#### [AIM OF THE EXERCISE]
Once you reach the line containing "Instruction: Open the Colors settings page" in the data below, restate each line word for word up to and including the one containing "Given: Show previous banner with left arrow".

INFORMATION PROVIDED Block Start

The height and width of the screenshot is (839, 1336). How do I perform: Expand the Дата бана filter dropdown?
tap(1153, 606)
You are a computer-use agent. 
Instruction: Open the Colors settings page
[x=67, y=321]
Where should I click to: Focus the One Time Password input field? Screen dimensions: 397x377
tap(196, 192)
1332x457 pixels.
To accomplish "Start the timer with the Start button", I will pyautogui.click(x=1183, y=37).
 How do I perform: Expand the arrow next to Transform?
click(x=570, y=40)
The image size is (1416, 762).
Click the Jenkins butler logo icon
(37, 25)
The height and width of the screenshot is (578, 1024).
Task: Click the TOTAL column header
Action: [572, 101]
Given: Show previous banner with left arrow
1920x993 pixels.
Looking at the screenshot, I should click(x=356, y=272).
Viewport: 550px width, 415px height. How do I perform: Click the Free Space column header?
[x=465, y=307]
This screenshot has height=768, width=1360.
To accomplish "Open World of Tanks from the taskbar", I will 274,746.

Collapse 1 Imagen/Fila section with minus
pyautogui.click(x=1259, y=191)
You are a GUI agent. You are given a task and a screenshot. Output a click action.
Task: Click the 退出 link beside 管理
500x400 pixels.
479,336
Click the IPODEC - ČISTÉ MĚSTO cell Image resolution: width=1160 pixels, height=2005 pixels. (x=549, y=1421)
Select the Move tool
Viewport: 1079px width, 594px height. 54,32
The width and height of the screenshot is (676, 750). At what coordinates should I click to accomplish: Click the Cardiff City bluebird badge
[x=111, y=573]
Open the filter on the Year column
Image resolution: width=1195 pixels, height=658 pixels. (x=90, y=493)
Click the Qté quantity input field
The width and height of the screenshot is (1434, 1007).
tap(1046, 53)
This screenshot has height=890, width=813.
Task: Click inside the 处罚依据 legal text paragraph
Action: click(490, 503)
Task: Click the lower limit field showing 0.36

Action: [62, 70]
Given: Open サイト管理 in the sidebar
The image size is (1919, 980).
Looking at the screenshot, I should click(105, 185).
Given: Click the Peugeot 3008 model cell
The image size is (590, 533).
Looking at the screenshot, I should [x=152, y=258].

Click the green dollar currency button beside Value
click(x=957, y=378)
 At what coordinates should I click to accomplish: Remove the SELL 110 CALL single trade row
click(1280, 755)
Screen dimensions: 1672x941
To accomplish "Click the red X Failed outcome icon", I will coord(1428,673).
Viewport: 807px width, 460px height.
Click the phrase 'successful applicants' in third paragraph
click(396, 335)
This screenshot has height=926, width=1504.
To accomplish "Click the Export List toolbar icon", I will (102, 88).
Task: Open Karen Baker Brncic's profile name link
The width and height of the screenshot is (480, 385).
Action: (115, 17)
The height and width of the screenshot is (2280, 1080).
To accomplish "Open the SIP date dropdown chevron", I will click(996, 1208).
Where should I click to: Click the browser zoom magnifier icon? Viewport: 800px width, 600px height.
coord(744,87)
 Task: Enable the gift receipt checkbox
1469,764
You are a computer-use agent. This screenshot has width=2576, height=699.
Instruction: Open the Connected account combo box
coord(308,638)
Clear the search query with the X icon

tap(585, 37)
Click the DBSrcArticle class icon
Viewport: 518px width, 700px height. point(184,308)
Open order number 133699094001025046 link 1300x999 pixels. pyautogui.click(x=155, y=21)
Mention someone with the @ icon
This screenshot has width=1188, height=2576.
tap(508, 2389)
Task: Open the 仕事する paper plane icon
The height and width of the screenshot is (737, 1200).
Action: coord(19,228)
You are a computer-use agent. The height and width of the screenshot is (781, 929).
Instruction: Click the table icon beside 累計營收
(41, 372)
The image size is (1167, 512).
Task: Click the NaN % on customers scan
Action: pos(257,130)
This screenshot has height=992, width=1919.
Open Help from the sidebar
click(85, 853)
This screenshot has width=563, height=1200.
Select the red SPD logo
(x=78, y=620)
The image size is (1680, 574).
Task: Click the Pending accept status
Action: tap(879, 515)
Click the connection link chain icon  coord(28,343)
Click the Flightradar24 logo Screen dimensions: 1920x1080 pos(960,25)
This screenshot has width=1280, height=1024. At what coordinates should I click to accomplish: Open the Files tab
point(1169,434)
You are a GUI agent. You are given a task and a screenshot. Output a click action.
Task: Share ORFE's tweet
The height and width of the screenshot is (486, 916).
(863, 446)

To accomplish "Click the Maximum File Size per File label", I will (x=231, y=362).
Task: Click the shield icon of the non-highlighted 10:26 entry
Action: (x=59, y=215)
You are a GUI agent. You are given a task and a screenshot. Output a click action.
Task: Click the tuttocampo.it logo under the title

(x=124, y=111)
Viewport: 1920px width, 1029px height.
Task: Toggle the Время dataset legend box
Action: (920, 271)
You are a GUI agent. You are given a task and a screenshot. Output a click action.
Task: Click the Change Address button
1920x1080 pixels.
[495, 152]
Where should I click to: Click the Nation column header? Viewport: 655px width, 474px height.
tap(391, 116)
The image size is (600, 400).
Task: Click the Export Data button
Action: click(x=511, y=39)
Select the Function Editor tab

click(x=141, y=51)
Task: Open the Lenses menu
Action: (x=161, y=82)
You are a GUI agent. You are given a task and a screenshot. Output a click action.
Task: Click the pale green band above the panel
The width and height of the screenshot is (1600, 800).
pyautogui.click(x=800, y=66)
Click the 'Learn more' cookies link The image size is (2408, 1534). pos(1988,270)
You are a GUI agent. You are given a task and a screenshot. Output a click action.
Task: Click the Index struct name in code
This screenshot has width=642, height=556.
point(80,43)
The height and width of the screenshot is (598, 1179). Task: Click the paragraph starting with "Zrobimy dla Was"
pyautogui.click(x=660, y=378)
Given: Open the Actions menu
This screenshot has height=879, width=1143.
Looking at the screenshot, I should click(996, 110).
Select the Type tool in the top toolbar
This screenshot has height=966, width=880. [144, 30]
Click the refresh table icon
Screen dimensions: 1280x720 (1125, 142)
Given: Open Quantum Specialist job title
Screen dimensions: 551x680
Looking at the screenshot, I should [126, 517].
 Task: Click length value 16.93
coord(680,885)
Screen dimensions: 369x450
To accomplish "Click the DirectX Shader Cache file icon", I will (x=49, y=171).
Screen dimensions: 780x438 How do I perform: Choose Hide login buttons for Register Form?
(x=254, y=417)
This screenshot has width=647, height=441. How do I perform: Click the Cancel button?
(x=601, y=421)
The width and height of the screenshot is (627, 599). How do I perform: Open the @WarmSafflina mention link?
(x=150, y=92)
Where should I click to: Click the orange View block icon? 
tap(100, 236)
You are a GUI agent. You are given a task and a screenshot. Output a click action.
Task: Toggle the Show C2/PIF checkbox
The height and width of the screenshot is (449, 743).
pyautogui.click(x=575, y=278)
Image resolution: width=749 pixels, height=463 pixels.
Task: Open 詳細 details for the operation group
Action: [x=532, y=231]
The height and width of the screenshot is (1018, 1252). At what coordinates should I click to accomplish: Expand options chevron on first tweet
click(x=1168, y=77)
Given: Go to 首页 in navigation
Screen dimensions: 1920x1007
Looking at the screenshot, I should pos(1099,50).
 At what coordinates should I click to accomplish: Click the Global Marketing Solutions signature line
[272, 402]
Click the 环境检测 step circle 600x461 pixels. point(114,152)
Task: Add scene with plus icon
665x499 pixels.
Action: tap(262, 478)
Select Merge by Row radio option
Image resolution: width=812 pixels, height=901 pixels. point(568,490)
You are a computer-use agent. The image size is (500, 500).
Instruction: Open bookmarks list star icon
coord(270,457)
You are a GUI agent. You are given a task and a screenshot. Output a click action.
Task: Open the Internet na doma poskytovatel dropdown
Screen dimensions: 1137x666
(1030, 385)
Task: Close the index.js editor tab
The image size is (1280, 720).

INFORMATION PROVIDED Block End

#### [WRITTEN RESPONSE]
Instruction: Open the Colors settings page
[x=67, y=321]
Where should I click to: Focus the One Time Password input field? Screen dimensions: 397x377
tap(196, 192)
1332x457 pixels.
To accomplish "Start the timer with the Start button", I will pyautogui.click(x=1183, y=37).
 How do I perform: Expand the arrow next to Transform?
click(x=570, y=40)
The image size is (1416, 762).
Click the Jenkins butler logo icon
(37, 25)
The height and width of the screenshot is (578, 1024).
Task: Click the TOTAL column header
Action: [572, 101]
Given: Show previous banner with left arrow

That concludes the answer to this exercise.